Le président de l’Autorité de Sureté Nucléaire, Pierre Franck Chevet a donné une ITW à Libération qui met les points sur les i, selon quelqu’un qui ne peut être suspecté d’être antinucléaire « il faut imaginer qu’un accident de type Fukushima puisse survenir en Europe ». Le président de l’ASN pointe la responsabilité de sûreté qui incombe aux exploitants - prise en manquement pour AREVA vis-à-vis de l’EPR de Flamanville – avec une autorité qui sera sans concession sur ses exigences pour étendre la durée de vie des vieilles centrales d’EDF.

Au niveau de la centrale du Bugey, les suisses s’inquiètent et s’opposent à la réalisation d’un centre de déchets nucléaires sur site qui devrait stocker une part de ceux issus des neuf vieux réacteurs d’EDF en cours de démantèlement (Brennilis, Bugey-1, Saint-Laurent, Chinon, Creys-Malville). Une poubelle nucléaire à 70 km à vol d’oiseau de Genève, ça pose question aux suisses qui voient cela d’un très mauvais œil ! On les comprend…

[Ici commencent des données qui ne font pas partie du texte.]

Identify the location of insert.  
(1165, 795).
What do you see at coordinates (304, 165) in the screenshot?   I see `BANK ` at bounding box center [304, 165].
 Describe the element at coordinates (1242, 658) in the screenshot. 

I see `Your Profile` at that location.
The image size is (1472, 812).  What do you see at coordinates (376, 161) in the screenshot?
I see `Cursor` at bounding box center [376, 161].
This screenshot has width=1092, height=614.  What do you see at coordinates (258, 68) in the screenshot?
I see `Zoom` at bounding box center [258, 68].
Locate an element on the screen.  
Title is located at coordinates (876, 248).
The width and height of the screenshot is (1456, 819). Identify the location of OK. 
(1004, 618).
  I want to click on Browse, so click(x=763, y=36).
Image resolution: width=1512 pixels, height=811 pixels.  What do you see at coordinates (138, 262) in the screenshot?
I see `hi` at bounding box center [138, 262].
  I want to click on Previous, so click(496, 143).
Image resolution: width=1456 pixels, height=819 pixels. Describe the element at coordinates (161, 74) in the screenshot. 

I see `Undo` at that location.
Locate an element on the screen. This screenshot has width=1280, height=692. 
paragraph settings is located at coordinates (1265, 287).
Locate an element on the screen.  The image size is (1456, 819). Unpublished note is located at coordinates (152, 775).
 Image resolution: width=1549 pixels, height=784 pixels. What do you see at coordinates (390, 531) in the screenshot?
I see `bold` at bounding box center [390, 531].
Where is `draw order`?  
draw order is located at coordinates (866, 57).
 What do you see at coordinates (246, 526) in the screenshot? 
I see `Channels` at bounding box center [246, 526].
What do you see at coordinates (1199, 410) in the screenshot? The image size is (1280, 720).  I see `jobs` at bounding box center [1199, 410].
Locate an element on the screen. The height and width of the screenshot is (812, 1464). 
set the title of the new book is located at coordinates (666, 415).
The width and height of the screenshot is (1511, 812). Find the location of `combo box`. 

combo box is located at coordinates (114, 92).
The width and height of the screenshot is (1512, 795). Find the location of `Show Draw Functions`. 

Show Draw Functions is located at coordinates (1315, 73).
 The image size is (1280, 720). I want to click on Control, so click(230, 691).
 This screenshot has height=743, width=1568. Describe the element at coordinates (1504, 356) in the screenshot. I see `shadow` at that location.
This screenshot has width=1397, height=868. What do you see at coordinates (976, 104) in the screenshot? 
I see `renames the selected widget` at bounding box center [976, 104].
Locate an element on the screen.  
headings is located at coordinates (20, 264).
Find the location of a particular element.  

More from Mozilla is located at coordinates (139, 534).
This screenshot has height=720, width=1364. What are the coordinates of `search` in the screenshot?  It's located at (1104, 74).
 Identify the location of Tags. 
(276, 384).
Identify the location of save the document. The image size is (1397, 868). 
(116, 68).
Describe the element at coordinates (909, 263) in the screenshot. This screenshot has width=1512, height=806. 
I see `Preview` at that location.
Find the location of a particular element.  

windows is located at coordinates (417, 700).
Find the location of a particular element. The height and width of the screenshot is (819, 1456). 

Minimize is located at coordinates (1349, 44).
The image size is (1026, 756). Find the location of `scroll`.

La ministre fédérale allemande de l’Environnement Mme Barbara Hendricks, et la ministre de la Santé luxembourgeoise Lydia Mutsch, préparent un courrier conjoint à la ministre française de l’environnement Ségolène Royal pour dénoncer les failles des réacteurs de Cattenom et demander la fermeture de la centrale. L’opposition de l’Allemagne et du Luxembourg à la centrale nucléaire frontalière est à son comble.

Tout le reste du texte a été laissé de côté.